O desafio que o governo provisório tem pela frente é gigantesco, principalmente porque implica corrigir rumos erráticos e decisões equivocadas de uma administração da qual, por muitos anos, o PMDB foi o principal aliado e parceiro. Beneficiou-se, portanto, de vantagens oferecidas por um governo que, como está demonstrado, se orientou por padrões morais permissivos que resultaram num escandaloso toma lá dá cá elevado à condição de método por um PT determinado a se perpetuar no poder.

O PMDB, ao aliar-se ao PT na gestão Lula, fez jus à opinião manifestada pelo ex-peemedebista Fernando Henrique Cardoso quando, cerca de 20 anos antes, ele e seu grupo político optaram por criar um novo partido, o PSDB: “A cultura clientelística tradicional e com ela a corrupção – da pequena à grande – modernizaram-se e robusteceram-se e o PMDB, ao invés de ser o dique contra essa inundação, passou a ser o canal de acesso às regalias”.

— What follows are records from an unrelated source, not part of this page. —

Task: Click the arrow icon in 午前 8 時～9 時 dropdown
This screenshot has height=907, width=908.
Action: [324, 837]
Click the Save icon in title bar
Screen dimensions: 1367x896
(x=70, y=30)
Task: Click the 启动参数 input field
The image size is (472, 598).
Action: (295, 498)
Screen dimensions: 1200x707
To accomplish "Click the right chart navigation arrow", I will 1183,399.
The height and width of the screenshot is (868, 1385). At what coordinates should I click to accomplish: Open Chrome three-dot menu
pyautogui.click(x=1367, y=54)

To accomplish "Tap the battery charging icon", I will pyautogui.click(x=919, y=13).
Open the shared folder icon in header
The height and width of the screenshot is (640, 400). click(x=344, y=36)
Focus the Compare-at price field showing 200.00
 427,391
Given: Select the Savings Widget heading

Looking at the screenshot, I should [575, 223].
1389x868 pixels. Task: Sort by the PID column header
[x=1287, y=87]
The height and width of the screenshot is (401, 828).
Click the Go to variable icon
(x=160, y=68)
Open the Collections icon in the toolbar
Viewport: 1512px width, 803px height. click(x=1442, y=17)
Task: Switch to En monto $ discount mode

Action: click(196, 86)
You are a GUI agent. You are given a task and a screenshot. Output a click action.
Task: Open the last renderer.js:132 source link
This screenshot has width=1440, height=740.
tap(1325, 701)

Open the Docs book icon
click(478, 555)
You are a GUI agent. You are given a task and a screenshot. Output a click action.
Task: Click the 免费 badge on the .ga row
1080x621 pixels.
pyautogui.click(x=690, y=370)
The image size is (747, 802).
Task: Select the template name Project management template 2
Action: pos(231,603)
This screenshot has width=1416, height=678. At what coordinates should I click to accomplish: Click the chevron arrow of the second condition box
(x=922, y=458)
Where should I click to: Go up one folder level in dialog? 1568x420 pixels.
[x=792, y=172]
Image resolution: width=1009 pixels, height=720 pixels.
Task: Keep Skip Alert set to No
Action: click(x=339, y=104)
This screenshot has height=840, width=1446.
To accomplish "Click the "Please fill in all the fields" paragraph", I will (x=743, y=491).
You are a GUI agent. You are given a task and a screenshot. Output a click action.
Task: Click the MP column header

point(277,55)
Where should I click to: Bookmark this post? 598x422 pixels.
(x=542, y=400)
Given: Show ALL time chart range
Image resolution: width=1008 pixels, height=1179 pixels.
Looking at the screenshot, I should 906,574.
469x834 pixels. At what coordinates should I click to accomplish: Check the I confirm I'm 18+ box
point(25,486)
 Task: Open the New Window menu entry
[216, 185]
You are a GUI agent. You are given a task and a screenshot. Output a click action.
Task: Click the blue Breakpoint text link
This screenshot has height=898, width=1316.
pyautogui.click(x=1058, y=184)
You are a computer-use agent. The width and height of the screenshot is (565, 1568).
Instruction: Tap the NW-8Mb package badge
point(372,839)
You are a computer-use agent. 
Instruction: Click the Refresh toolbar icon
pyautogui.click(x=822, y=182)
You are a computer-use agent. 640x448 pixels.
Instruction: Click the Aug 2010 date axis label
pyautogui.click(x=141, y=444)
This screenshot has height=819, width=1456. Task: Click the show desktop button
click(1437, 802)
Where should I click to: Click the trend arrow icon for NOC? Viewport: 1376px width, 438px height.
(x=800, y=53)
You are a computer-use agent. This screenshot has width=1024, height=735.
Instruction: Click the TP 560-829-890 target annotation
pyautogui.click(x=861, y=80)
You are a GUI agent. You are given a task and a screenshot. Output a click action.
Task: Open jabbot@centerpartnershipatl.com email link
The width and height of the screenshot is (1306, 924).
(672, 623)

Esse PMDB é o que restou da frente ampla que teve papel político decisivo na redemocratização do País e hoje, sob o comando de políticos com interesses diversos e eventualmente suspeitos – como a Operação Lava Jato está demonstrando –, virou governo na esteira da investidura interina de Michel Temer. De braço dado com as mesmas legendas que, aliadas ao PT, desfrutaram por muitos anos das benesses do poder, os peemedebistas ambicionam agora ampliar seu poder, pelo menos até o ponto em que a Lava Jato o permitir.

Não há razão, portanto, para imaginar que tanto o PMDB como as legendas acolhidas no governo provisório – que precisa de seus votos no Congresso – alimentem ambições distintas das que eram saciadas nos governos petistas. Em português claro, parlamentares dos quais dependem as medidas que o governo interino pretende implantar não estão dispostos a abrir mão das regalias de que desfrutavam no governo Dilma. Só continuarão dando lá se receberem cá.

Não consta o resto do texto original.